Exercise 1 » Rename "playwright" as "dramatist" in the Han Lao Da biography, copying out the passage that begins at "Han Lao Da (韩劳达" and stops after "Wenchang, Hainan, China.".
Exercise 2 » Continue the Han Lao Da biography from its last sentence.

### Text provided

- Born: Ann Jong Juan Chinese: 韩永元 pinyin: Hán Yǒngyuán 22 October 1947 (age 78) Singapore
- Other names: Tan Tian Chinese: 谭天 pinyin: Tán Tiān Hai Shu Chinese: 海叔 pinyin: Hǎi Shū
- Occupations: Principal, Han Language Centre
- Spouse: Koh Hwee Peck
- Children: Ann Yong He Ann Yun Guang
- Website: Han Language Centre

= Han Lao Da =

Singaporean playwright (born 1947)

Han Lao Da (韩劳达 (Hán Láodá)), originally named Ann Jong Juan, is a Singaporean playwright, as well as founder and principal of Han Language Centre. Han received the Cultural Medallion for his contributions in the Singaporean drama scene, and is also recognised for his xiangsheng contributions in Singapore.

==Early life and education==
Han was born in Singapore with his ancestral roots in Wenchang, Hainan, China.

######
### Provided records

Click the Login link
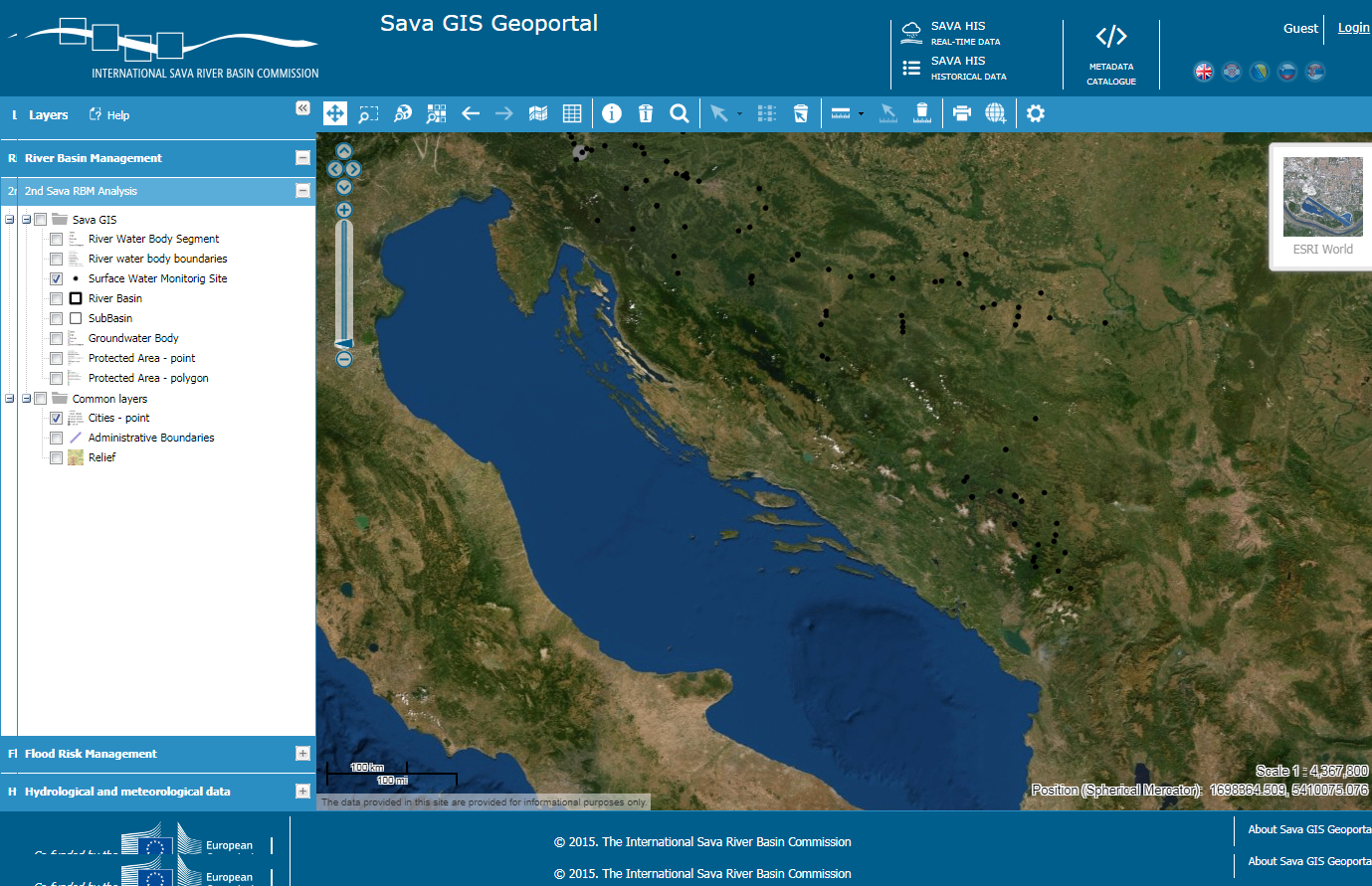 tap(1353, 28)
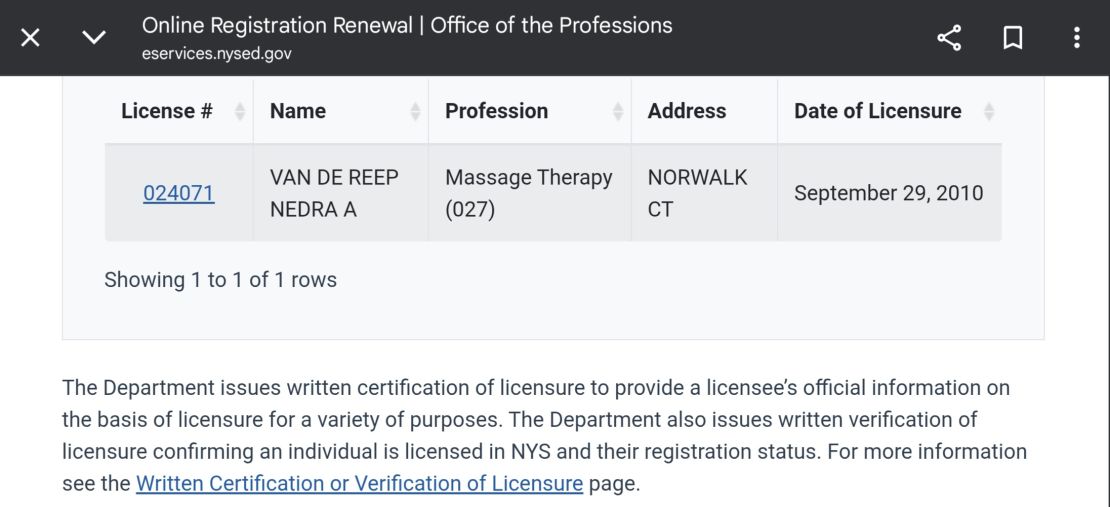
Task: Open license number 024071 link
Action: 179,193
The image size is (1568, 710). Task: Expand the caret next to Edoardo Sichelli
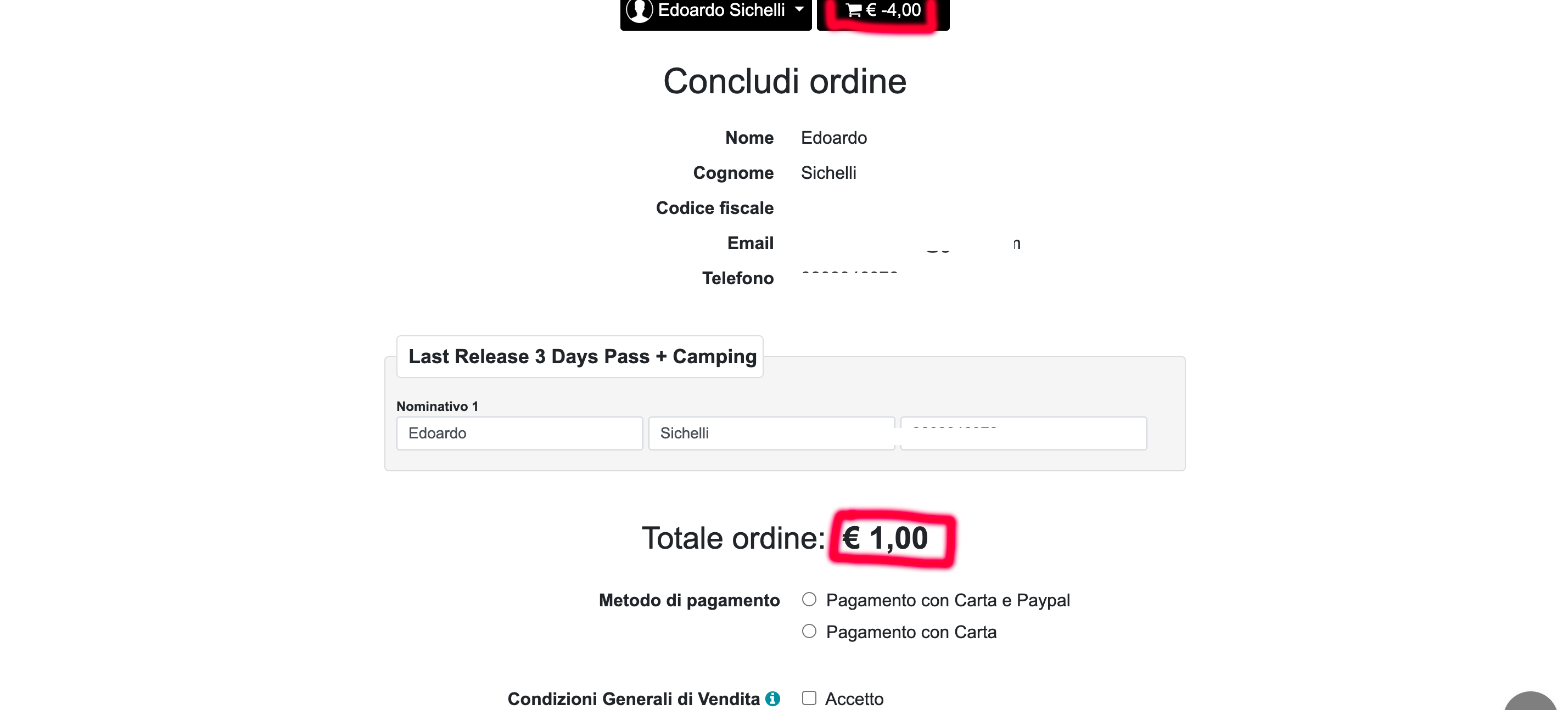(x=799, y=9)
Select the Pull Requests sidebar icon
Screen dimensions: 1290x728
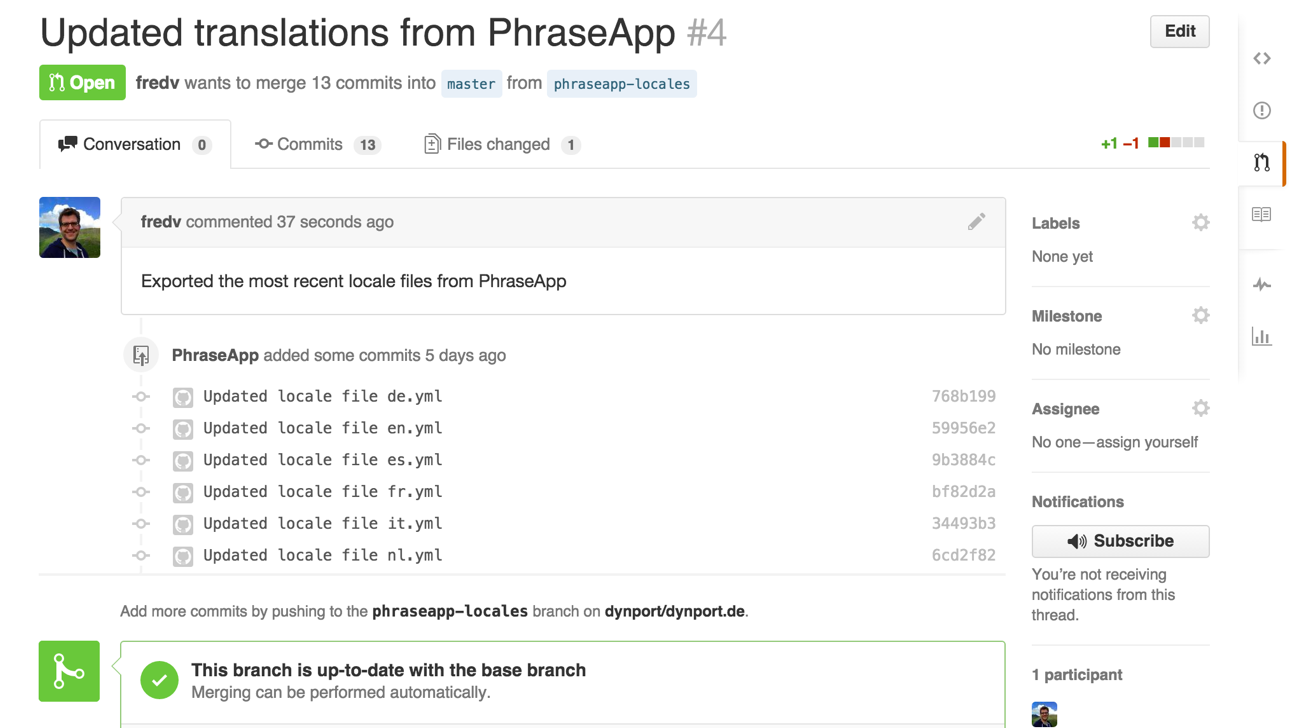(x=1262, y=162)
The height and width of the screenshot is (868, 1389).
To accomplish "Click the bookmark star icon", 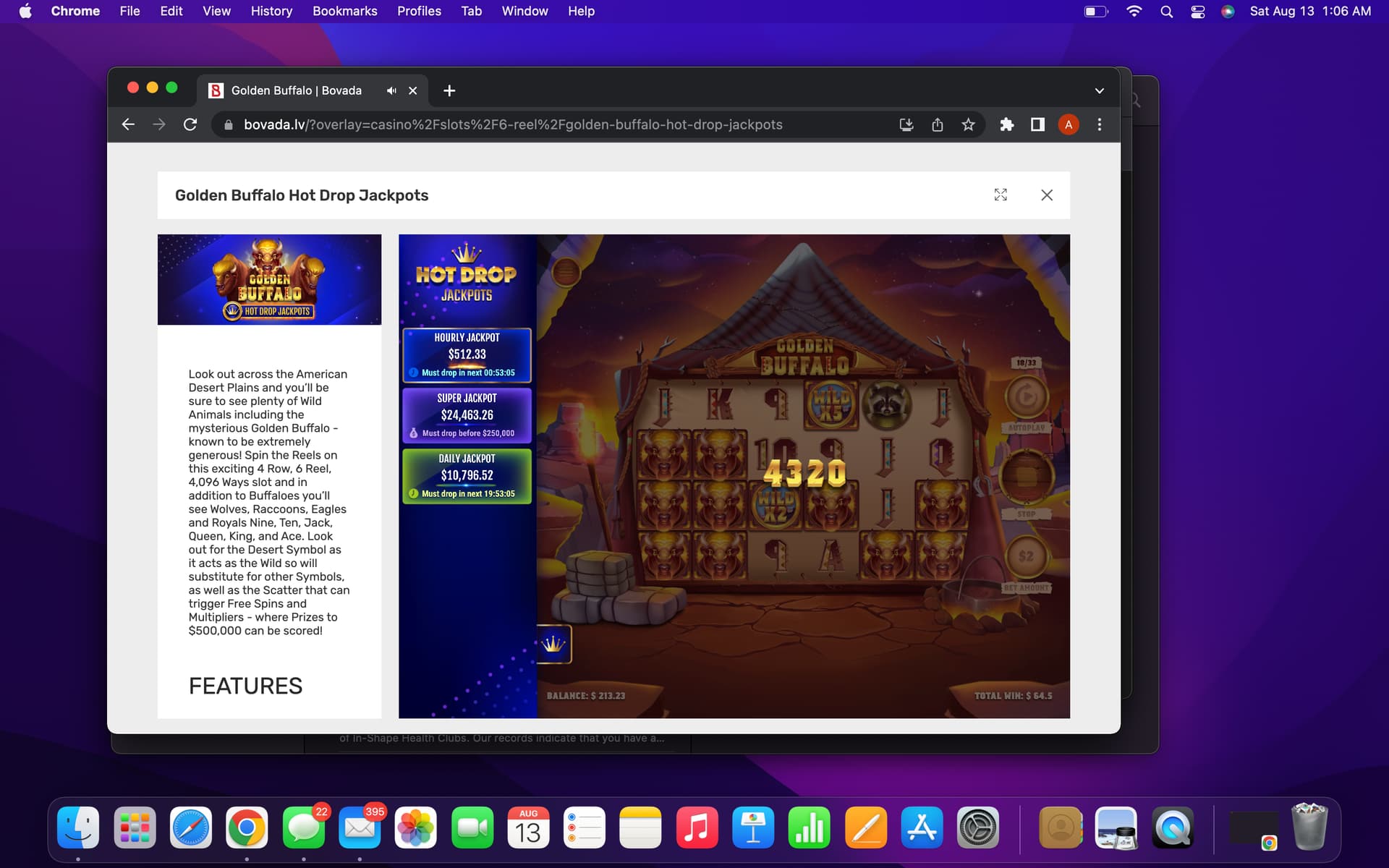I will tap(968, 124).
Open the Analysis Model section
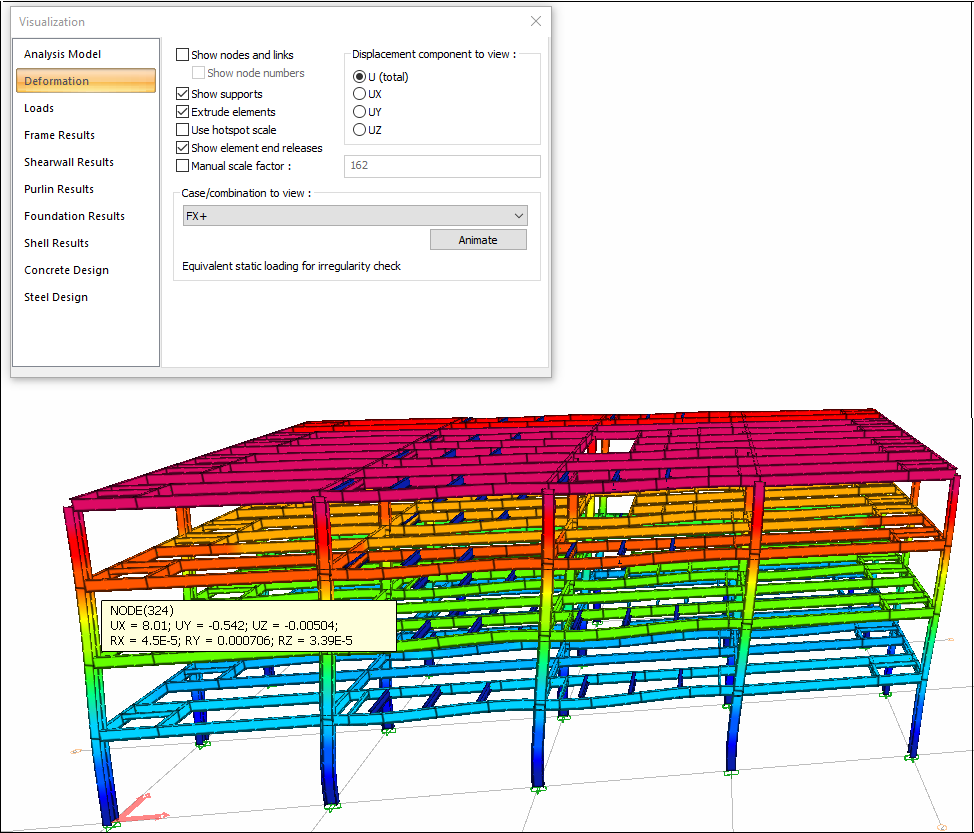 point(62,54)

######

Written response 1 »
Han Lao Da (韩劳达 (Hán Láodá)), originally named Ann Jong Juan, is a Singaporean dramatist, as well as founder and principal of Han Language Centre. Han received the Cultural Medallion for his contributions in the Singaporean drama scene, and is also recognised for his xiangsheng contributions in Singapore.

==Early life and education==
Han was born in Singapore with his ancestral roots in Wenchang, Hainan, China.

Written response 2 »
== Arts career ==
Han started composing xiangsheng plays since the 1970s, and he started studying the works of renowned xiangsheng artist Ma Ji . Han's debut play was entitled The gift ticket. The play was performed in Singapore and major towns and cities all over peninsula Malaysia. In 1984, Han got to befriend Ma Ji, and in 1986, Han also befriended noted performers like Jiang Kun and Tang Jie Zhong. After making these acquaintances, Han began to absorb all the artistic knowledge he can from these noted xiangsheng performers so that he could bring the art of xiangsheng to Singapore, and promote the local xiangsheng culture. He worked hard with other xiangsheng enthusiasts, and produced many scripts for local performances. His works garnered many local awards and won many xiangsheng competitions. He also published three xiangsheng collections and critiques containing a total of 45 xiangsheng scripts. In 2000, his article introducing Singaporean xiangsheng was published in the column on xiangsheng history, published in the Chinese Xiangsheng Network.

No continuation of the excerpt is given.